▶ _YOUR GOAL_
Only the lines from the start of the entries up to and including the line with "Gift Card (430, 1342)" should be written out, exactly as they stand.

[Items listed in a dataset]
* * *

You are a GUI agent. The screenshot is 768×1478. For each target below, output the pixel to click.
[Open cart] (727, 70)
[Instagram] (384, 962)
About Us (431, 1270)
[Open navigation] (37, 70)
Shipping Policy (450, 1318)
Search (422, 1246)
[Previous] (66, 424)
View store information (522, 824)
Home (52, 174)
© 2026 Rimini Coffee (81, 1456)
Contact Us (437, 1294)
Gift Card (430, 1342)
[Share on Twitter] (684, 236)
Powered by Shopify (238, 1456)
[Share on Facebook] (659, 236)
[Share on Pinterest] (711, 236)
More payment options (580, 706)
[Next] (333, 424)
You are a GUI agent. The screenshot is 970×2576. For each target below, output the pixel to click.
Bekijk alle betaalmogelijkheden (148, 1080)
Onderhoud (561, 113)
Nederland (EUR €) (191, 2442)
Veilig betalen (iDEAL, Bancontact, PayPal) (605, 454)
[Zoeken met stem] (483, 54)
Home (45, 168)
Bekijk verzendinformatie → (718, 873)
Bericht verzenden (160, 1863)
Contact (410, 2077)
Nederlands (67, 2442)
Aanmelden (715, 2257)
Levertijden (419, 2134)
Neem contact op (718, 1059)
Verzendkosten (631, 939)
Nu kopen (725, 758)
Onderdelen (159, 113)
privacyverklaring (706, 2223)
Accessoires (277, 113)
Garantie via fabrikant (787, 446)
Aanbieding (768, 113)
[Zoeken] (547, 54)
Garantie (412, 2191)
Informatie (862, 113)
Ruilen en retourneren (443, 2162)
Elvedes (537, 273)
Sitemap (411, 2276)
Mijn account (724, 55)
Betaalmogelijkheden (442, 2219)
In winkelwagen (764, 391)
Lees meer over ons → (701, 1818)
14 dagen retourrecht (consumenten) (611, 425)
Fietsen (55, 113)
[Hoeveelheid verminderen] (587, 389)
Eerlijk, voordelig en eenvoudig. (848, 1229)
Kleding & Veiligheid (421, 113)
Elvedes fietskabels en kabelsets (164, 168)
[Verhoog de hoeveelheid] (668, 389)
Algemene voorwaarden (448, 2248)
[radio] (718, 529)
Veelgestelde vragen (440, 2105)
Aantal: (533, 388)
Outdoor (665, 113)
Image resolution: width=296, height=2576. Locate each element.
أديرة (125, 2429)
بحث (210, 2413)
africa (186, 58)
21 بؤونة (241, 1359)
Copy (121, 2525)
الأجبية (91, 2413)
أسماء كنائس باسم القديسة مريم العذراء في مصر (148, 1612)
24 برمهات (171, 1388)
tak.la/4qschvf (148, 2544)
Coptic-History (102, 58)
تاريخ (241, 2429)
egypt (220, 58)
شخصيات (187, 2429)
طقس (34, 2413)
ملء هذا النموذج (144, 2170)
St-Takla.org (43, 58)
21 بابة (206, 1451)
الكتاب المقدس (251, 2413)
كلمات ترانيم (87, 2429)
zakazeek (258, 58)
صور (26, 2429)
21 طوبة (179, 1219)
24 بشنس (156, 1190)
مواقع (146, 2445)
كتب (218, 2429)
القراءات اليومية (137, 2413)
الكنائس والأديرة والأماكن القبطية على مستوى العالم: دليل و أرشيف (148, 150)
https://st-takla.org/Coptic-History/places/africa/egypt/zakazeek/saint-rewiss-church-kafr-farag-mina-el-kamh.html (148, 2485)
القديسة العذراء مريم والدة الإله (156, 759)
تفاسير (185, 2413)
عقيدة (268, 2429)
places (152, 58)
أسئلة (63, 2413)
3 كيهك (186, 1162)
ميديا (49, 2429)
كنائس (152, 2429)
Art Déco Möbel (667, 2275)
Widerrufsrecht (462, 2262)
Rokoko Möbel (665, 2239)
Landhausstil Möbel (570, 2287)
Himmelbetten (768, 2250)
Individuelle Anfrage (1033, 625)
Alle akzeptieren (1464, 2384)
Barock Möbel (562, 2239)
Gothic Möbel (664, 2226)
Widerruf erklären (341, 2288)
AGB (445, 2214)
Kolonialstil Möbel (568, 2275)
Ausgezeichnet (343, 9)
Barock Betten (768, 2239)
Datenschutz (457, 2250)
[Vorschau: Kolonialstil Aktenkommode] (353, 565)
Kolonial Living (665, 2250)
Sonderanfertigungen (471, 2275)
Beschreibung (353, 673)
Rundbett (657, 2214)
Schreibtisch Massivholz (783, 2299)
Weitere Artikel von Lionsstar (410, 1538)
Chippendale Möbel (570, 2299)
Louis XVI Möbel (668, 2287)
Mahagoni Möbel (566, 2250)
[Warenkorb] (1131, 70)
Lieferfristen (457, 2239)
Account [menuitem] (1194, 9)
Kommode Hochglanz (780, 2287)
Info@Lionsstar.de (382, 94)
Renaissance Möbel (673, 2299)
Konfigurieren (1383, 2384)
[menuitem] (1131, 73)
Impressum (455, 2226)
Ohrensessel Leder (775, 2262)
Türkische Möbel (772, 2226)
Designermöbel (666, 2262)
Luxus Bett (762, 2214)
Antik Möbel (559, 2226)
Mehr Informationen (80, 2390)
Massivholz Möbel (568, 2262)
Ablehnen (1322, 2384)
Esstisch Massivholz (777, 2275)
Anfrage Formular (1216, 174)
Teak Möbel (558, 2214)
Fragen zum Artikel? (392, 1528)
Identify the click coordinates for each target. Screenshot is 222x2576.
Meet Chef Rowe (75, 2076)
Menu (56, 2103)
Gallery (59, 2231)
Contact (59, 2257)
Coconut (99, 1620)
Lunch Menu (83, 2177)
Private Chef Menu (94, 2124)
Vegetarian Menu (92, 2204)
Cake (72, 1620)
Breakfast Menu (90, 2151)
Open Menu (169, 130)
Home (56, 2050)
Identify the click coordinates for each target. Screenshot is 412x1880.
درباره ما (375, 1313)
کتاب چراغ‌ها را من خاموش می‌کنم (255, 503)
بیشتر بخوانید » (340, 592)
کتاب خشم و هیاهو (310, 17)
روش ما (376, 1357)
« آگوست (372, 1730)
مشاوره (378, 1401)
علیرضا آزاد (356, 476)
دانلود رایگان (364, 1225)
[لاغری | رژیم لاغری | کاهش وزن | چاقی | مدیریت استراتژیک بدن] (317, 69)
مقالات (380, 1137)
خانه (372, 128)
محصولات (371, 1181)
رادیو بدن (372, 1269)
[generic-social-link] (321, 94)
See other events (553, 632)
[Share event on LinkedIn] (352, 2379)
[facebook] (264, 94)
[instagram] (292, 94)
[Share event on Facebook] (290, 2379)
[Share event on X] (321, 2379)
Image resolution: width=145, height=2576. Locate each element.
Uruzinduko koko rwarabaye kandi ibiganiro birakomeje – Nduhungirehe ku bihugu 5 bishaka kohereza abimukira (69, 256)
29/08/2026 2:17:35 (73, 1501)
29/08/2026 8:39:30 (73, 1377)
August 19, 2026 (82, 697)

* * *

▶ _RESPONSE BOX_
You are a GUI agent. The screenshot is 768×1478. For each target below, output the pixel to click.
[Open cart] (727, 70)
[Instagram] (384, 962)
About Us (431, 1270)
[Open navigation] (37, 70)
Shipping Policy (450, 1318)
Search (422, 1246)
[Previous] (66, 424)
View store information (522, 824)
Home (52, 174)
© 2026 Rimini Coffee (81, 1456)
Contact Us (437, 1294)
Gift Card (430, 1342)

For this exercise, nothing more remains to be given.